Banyak keterbatasan yang dihadapi, sehingga peristiwa yang terjadi di satu tempat tidaklah mudah diketahui
oleh orang-orang yang tinggal di tempat lain. Dunia menjadi terpisah-pisah dalam ruang dan waktu. Kejadian
di Amerika tidak akan mudah diketahui oleh mereka yang tinggal di belahan bumi lainnya seperti Eropa, Asia,
Afrika, dan Australia. Dengan demikian pikiran, pandangan, gaya hidup masyarakat di wilayah tertentu bersifat
lokal dan khusus, mengacu pada kebiasaan dan budaya setempat. Kondisi tersebut memunculkan berbagai
ragam tatanan masyarakat dan gaya hidup.
Keterbatasan komunikasi juga mengisolir peristiwa yang berlangsung di wilayah tertentu. Peristiwa di Banda
Aceh, misalnya, akan lama sekali sampai pemberitaannya di Merauke, Irian Jaya. Namun, berkat
perkembangan ilmu pengetahuan dan teknologi menjelang abad 21, jarak tampaknya tidak lagi menjadi
masalah. Menit ini peristiwanya terjadi, menit berikutnya seluruh dunia bisa mengetahuinya. Ditemukannya
satelit membuat komunikasi menjadi lebih mudah. Kemudahan komunikasi inilah yang membawa penghuni
dunia ke dalam kehidupan bersama, yang memungkinkan mereka saling berinteraksi, mempengaruhi dan
dipengaruhi, juga dalam memilih dan menentukan pandangan serta gaya hidup.
Abad 21 ditandai dengan semakin membaurnya bangsa-bangsa warga masyarakat dunia dalam satu tatanan
kehidupan masyarakat luas yang beraneka ragam tetapi sekaligus juga terbuka untuk semua warga. Gaya
hidup yang menyangkut pilihan pekerjaan, kesibukan, makanan, mode pakaian, dan kesenangan telah
mengalami perubahan, dengan kepastian mengalirnya pengaruh kota-kota besar terhadap kota-kota kecil,
bahkan sampai ke desa. Bentuk-bentuk tradisional bergeser, diganti dengan gaya hidup global. Kesenangan
bergaya hidup internasional mulai melanda. Perbincangan mengenai pengembangan hubungan antar negara
menjadi mirip pembahasan tentang pengembangan komunikasi antar kota dan desa. Teknologi komunikasi
memang memungkinkan dilakukannya pengembangan hubungan dengan siapa saja, kapan saja, di mana saja,
dalam berbagai bentuk yakni suara dan gambar yang menyajikan informasi, data, peristiwa dalam waktu
sekejap. Secara psikologis kondisi tersebut akan membawa manusia pada perubahan peta kognitif,
pengembangan dan kemajemukan kebutuhan, pergeseran prioritas dalam tata nilainya.

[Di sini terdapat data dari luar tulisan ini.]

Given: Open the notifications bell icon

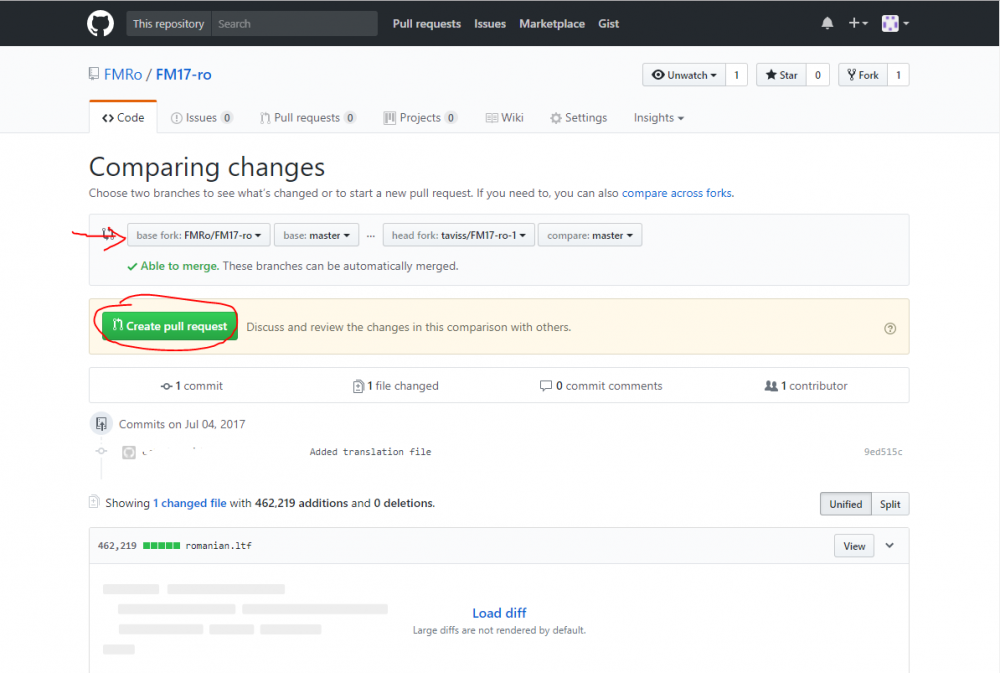Looking at the screenshot, I should tap(827, 24).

Perubahan kondisi dan situasi orang tua dalam menjalankan peran dan fungsinya selaku pengasuh dan
pendidik anak perlu diikuti dengan upaya menambah pengetahuan, meluaskan wawasan, dan meningkatkan
keterampilan. Dengan sikap ini maka orang tua pun bisa diharapkan melaksanakan tugasnya dalam
mengarahkan, membimbing, mendorong, membantu anak serta mengusahakan peluang/kesempatan untuk
berprestasi optimal, sesuai dengan kemampuannya. Berpikir positif dan bersikap adaptif adalah sikap yang
diharapkan dari para orang tua yang kini tengah mendidik dan mengasuh anak-anak yang akan memasuki era
globalisasi. Tugas ini tentunya tidak hanya menjadi tanggung jawab ibu. Bersama, ayah dan ibu menyikapi
perubahan jaman dalam kondisi yang lebih menguntungkan bagi anak, sehingga ia mampu menyongsong era
globalisasi dengan keyakinan diri yang kuat, berdasarkan bekal yang diperolehnya dan kepercayaan akan
rakhmat dan karunia-NYA.
Disonansi, kesenjangan generasi, kesenjangan kelas sosial-ekonomi, adalah efek samping lainnya karena usaha
yang dilakukan tidak lagi sekadar ingin memiliki tetapi juga memuaskan, sementara kepuasan sifatnya relatif
dan cenderung tidak berujung. Keserakahan menampilkan wajah egosentris yang kemudian melepaskan diri
dari kasih sayang (Gromm). Kemudahan komunikasi membuat individu melupakan peran-peran lain dalam
kehidupan, terutama yang menyangkut kehidupan interdependensi. AKU menjadi sangat menonjol. Situasi ini
bisa menjadi pemicu bagi pemunculan pribadi yang kehilangan kontrol diri.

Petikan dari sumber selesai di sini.